By sacrificing his single seat, Cameron can exploit the West Lothian question, attack the disproportionate list of powerful Scottish Labour MP’s – John Reid, Des Browne, Alistair Darling, Douglas Alexander, Michael Martin, Adam Ingram and Gavan Strang (not forgetting Liberal’s Menzies Campbell, Charles Kennedy) and most of all undermine the position of arch opponent Gordon Brown.  Currently playing the Scottish card against Gordon just seems a bit like cheap racism, overlooking the years in which the Tories inflicted their policies on Scotland with complete disdain and disregard for Scottish opinion. But a Conservative party which came to it’s senses, remembered the Union in it’s title referred to Ireland not Scotland and came out for Scottish Independence could create a new political Hadrian’s wall and send the Scots home to think again.

The arithmetic is compelling – for the cost of one Conservative MP you get rid of 58 MPs who will generally vote against a renewed Conservative Government come the next Westminster election.
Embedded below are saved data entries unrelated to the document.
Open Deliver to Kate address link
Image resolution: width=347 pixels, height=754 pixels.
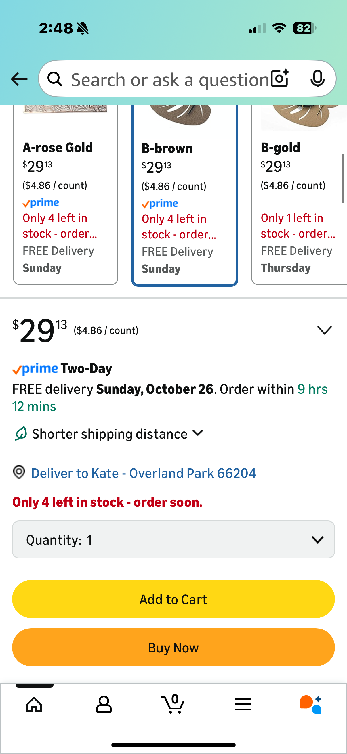(x=143, y=473)
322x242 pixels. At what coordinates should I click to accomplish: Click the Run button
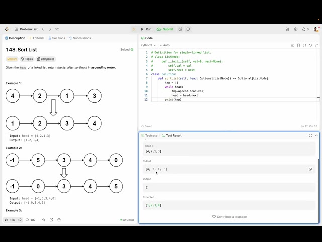click(x=146, y=29)
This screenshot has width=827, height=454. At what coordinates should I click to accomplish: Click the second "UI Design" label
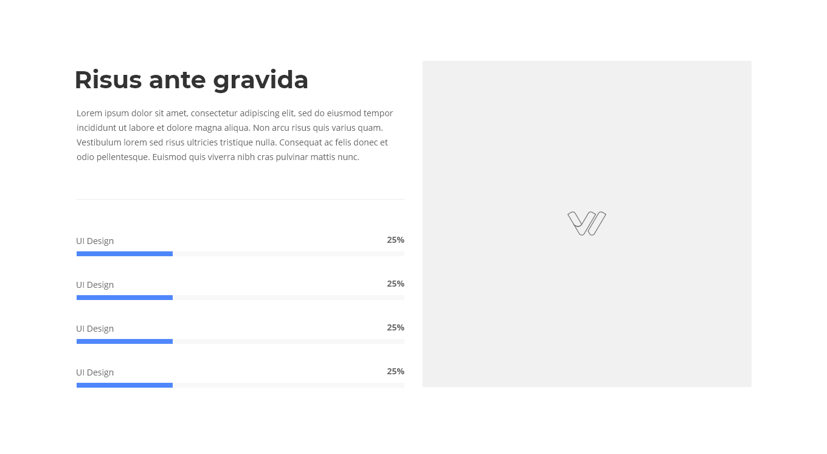click(x=95, y=285)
Go on Annabel do the right thing and secure your parties future – on both sides of the border. Scots are never going to vote for that smarmy git you call your leader, but could you persuade them to vote for a S.I.C. solution? You may have to once you’ve been abandoned by your chums down South.

Love

McGellie X 


Break up Britain – End up Broke. Wake up Labour – What a Joke

March 31, 2007

Politicians bandy huge headline numbers about because they can get away with it. SNP policy will cost every family £5,000 in Union Dividend. This is hogwash, but will the political commentators ever bother to do the maths and unmask the shoddy accounting and perverse spin that makes a subsidy into a dividend. Actually, they probably won’t because it would require them to actually get their calculators out and go back to first principles in economic and financial modelling. No doubt the chaps/chapesses who write the business pages can and are doing this, but the big boss editors either have their own unionist agendas or are just too lazy to publish the truth in the pages that people actually read (like the front page!?!)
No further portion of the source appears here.